## [Work task]
Go through the data below and copy each line where the word "link" occurs.

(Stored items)
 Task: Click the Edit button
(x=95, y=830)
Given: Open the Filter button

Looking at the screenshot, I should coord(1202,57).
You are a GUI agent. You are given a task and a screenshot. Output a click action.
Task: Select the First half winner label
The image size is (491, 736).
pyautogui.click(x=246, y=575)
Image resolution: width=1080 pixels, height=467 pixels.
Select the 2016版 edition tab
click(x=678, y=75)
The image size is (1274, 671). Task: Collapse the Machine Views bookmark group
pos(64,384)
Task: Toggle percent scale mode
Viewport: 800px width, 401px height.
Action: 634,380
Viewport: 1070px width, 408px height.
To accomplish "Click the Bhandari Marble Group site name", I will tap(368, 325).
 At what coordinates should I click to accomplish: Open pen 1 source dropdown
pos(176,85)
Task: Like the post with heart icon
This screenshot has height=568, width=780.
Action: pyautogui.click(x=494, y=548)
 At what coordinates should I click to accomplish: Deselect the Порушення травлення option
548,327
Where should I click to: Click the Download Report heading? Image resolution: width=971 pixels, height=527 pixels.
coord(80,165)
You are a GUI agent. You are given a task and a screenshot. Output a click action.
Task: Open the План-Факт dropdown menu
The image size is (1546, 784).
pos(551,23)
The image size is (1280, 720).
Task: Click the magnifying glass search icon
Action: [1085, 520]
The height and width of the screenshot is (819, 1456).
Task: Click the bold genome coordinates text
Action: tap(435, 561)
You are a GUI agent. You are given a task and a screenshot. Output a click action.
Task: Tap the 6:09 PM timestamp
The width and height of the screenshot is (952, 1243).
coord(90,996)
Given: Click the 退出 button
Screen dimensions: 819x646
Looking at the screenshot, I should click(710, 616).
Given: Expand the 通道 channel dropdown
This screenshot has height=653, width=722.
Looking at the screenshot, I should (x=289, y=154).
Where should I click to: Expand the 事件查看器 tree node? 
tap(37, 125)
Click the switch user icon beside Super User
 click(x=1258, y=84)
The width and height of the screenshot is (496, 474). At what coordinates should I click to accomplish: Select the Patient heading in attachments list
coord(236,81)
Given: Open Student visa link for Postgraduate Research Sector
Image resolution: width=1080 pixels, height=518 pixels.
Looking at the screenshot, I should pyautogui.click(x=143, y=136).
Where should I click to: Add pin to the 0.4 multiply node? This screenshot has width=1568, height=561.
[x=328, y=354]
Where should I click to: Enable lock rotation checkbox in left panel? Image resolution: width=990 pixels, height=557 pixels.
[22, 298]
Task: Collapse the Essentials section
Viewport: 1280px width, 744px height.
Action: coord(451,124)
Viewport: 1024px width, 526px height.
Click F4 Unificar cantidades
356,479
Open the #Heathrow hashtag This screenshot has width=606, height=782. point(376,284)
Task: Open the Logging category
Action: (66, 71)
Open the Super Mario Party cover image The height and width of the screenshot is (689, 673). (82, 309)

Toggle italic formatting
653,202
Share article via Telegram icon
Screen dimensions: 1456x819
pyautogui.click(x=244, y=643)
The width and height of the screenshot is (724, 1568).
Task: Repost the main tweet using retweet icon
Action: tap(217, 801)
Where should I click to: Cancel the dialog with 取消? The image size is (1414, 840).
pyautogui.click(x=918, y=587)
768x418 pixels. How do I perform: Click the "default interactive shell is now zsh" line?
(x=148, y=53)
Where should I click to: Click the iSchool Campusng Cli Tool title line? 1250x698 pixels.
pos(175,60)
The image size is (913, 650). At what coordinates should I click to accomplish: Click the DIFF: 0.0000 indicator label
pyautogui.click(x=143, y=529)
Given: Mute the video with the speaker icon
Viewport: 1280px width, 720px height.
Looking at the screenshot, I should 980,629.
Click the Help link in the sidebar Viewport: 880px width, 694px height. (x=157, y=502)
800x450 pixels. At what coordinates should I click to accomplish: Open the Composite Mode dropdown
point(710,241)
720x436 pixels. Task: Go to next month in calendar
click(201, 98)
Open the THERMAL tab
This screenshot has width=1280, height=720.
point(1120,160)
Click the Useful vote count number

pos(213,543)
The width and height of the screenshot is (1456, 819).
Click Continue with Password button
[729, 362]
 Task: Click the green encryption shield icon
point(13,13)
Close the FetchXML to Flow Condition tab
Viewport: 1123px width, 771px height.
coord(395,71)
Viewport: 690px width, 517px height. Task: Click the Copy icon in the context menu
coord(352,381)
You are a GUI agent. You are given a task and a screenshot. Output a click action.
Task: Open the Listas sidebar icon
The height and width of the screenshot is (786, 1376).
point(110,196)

## [Answer for the task]
Given: Open Student visa link for Postgraduate Research Sector
Click the Help link in the sidebar Viewport: 880px width, 694px height. (x=157, y=502)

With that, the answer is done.